» Aim of the task: Pictures stay out of the output. Return exactly the lines below from the one with "Open the Insert ribbon tab" down to the one with "Open the 'bauzinsen' parent topic link", both included, and nothing more.
'''
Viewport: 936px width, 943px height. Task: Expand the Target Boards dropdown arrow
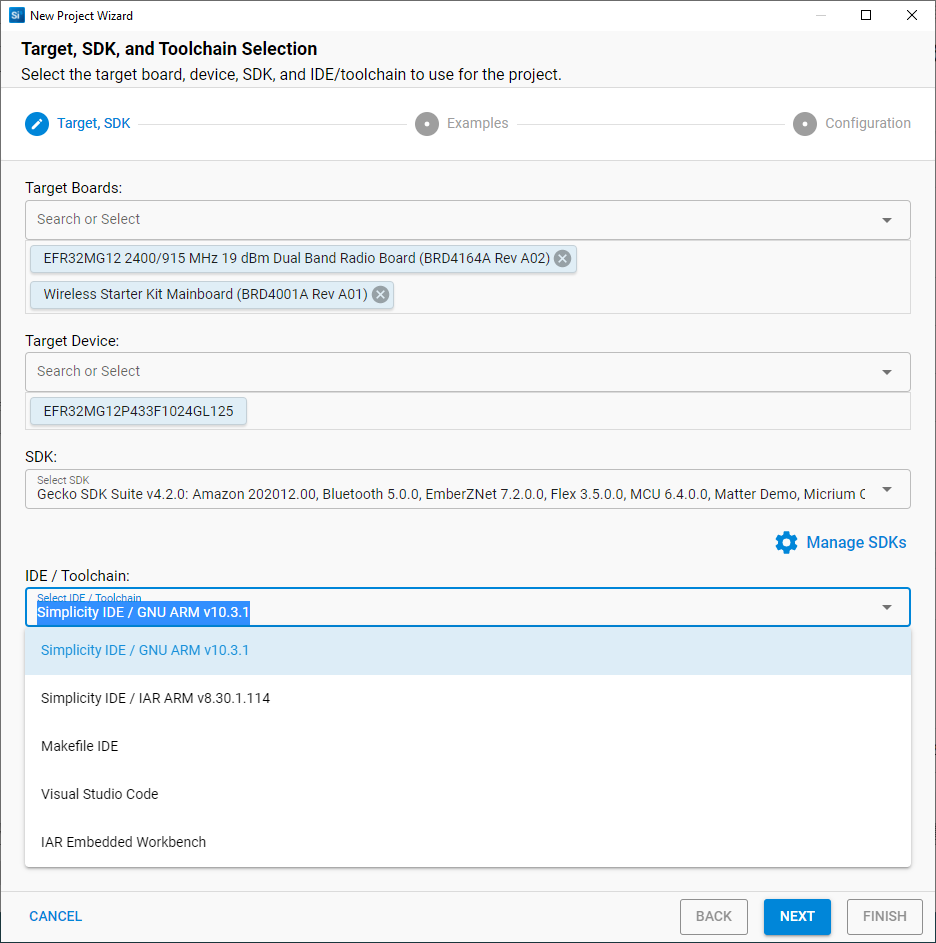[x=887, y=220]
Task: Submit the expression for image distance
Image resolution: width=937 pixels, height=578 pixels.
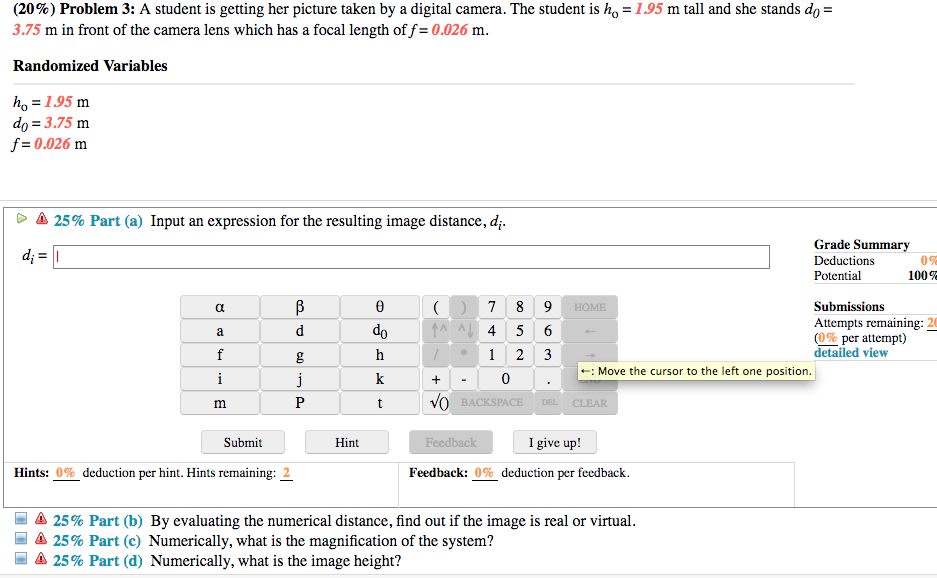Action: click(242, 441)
'''
'''
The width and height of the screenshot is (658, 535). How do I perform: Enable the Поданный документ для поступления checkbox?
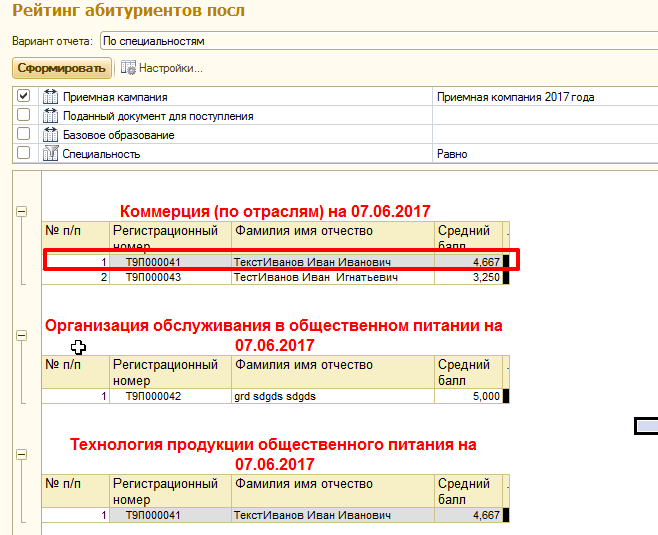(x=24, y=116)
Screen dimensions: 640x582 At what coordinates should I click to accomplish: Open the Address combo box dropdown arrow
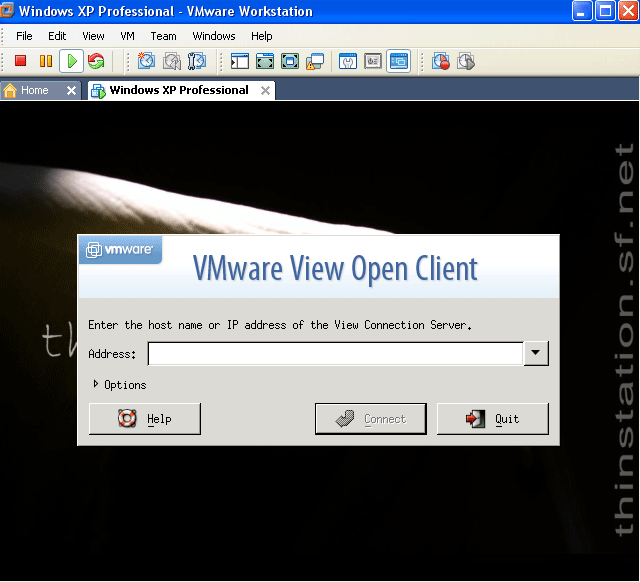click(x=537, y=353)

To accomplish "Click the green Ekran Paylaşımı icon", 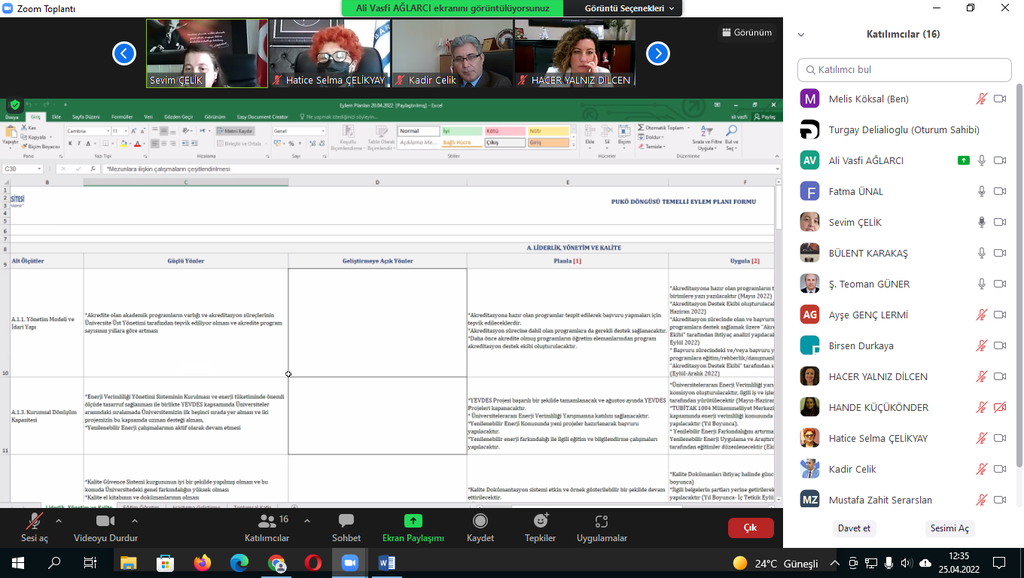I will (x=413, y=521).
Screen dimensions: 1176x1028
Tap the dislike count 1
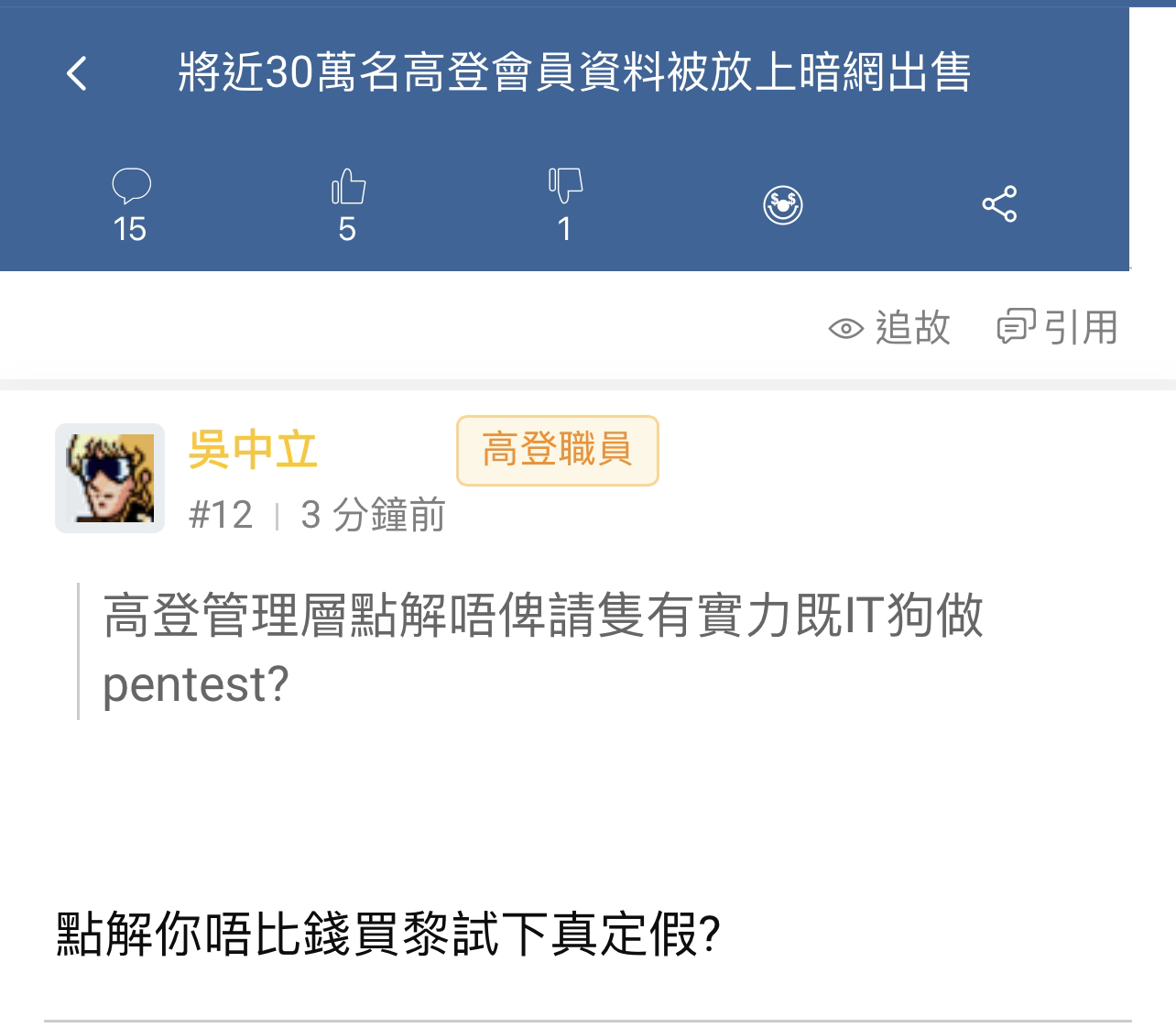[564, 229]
'''
'''
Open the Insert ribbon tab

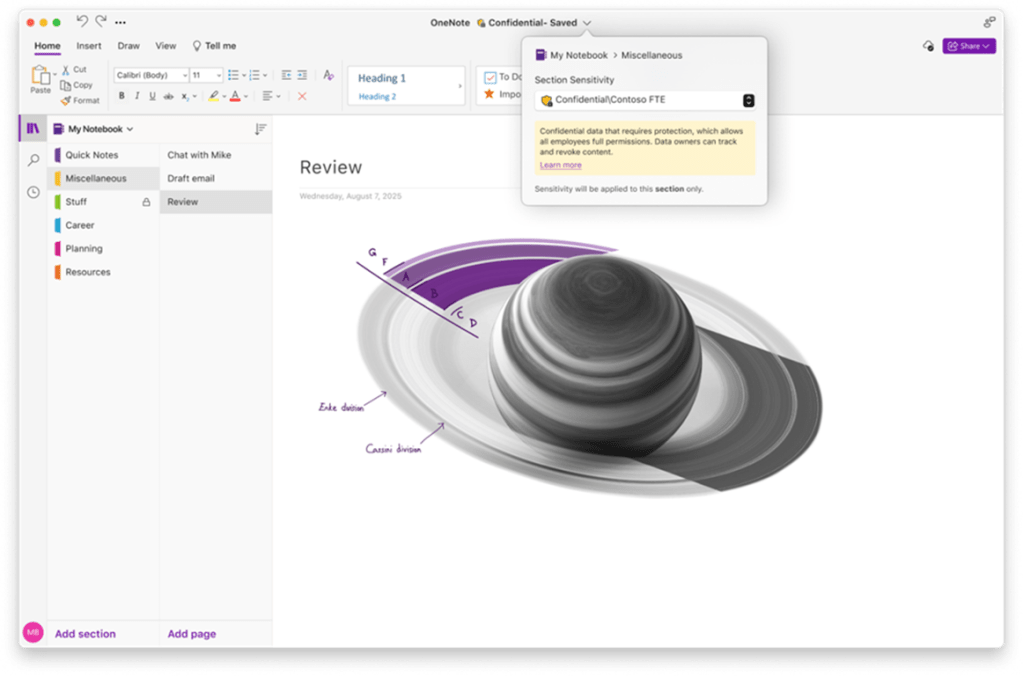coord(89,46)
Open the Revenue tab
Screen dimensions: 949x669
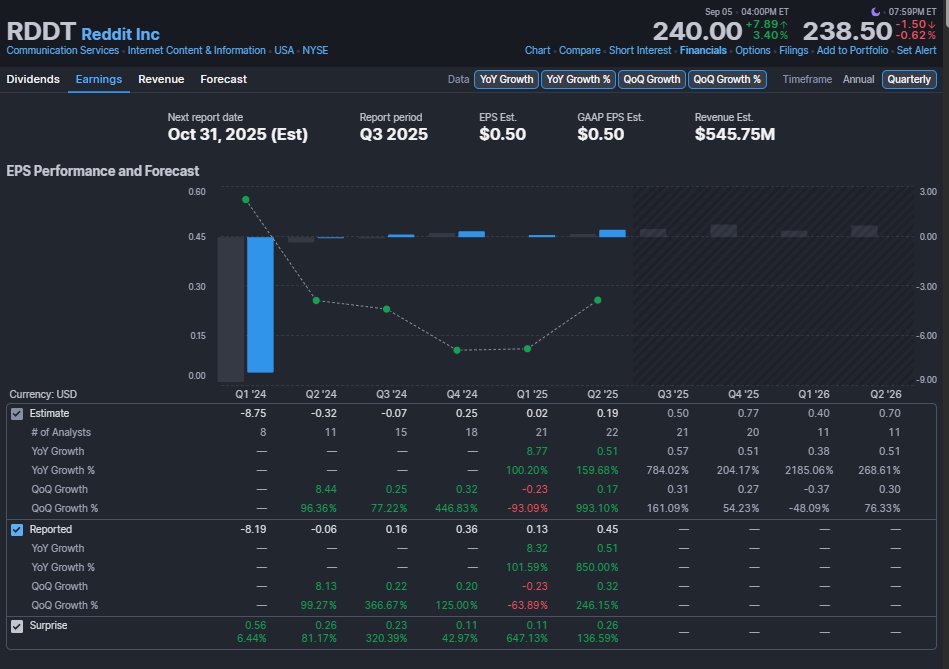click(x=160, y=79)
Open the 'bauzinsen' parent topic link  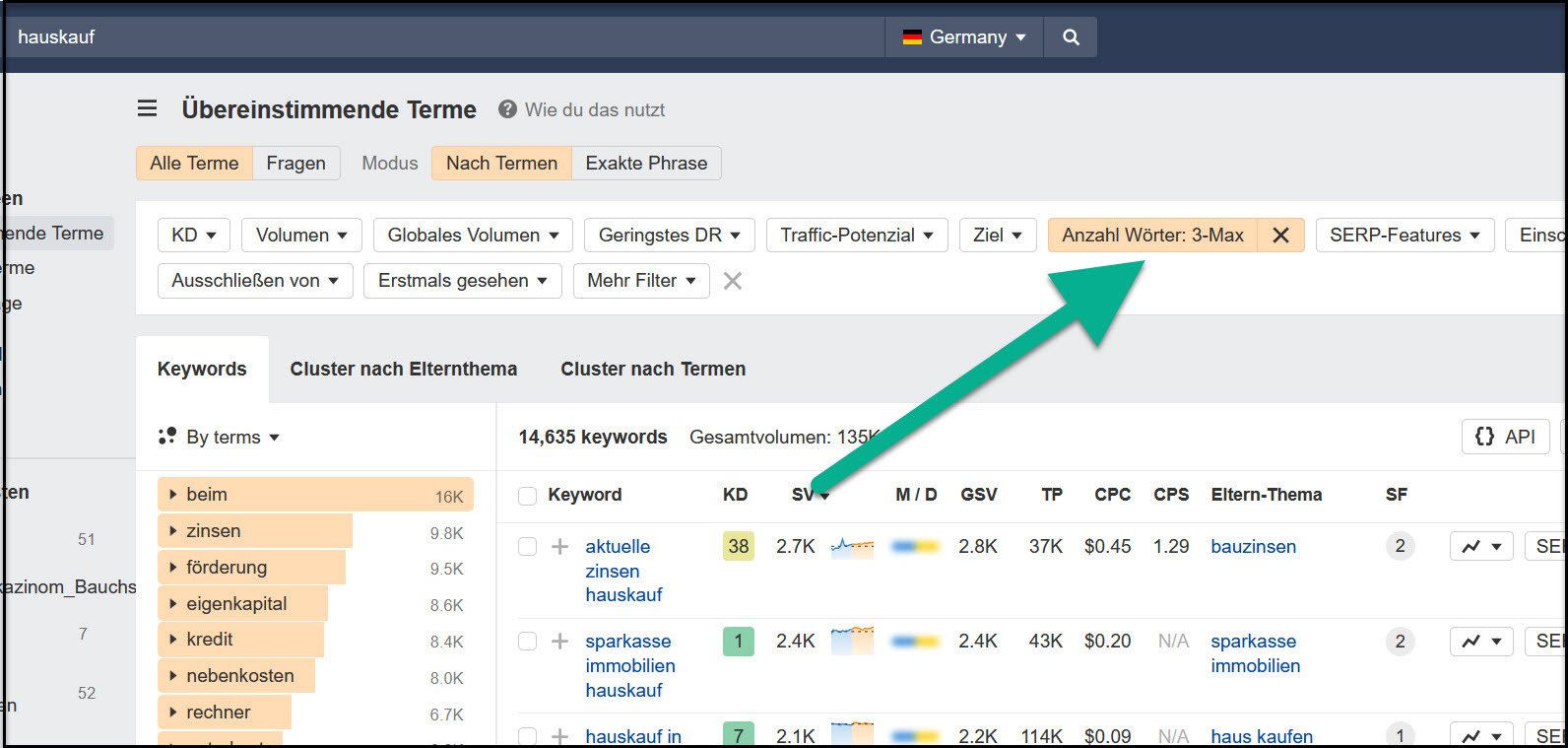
'''
» Output:
Open the Insert ribbon tab

coord(89,46)
Open the Revenue tab
Screen dimensions: 949x669
click(x=160, y=79)
Open the 'bauzinsen' parent topic link  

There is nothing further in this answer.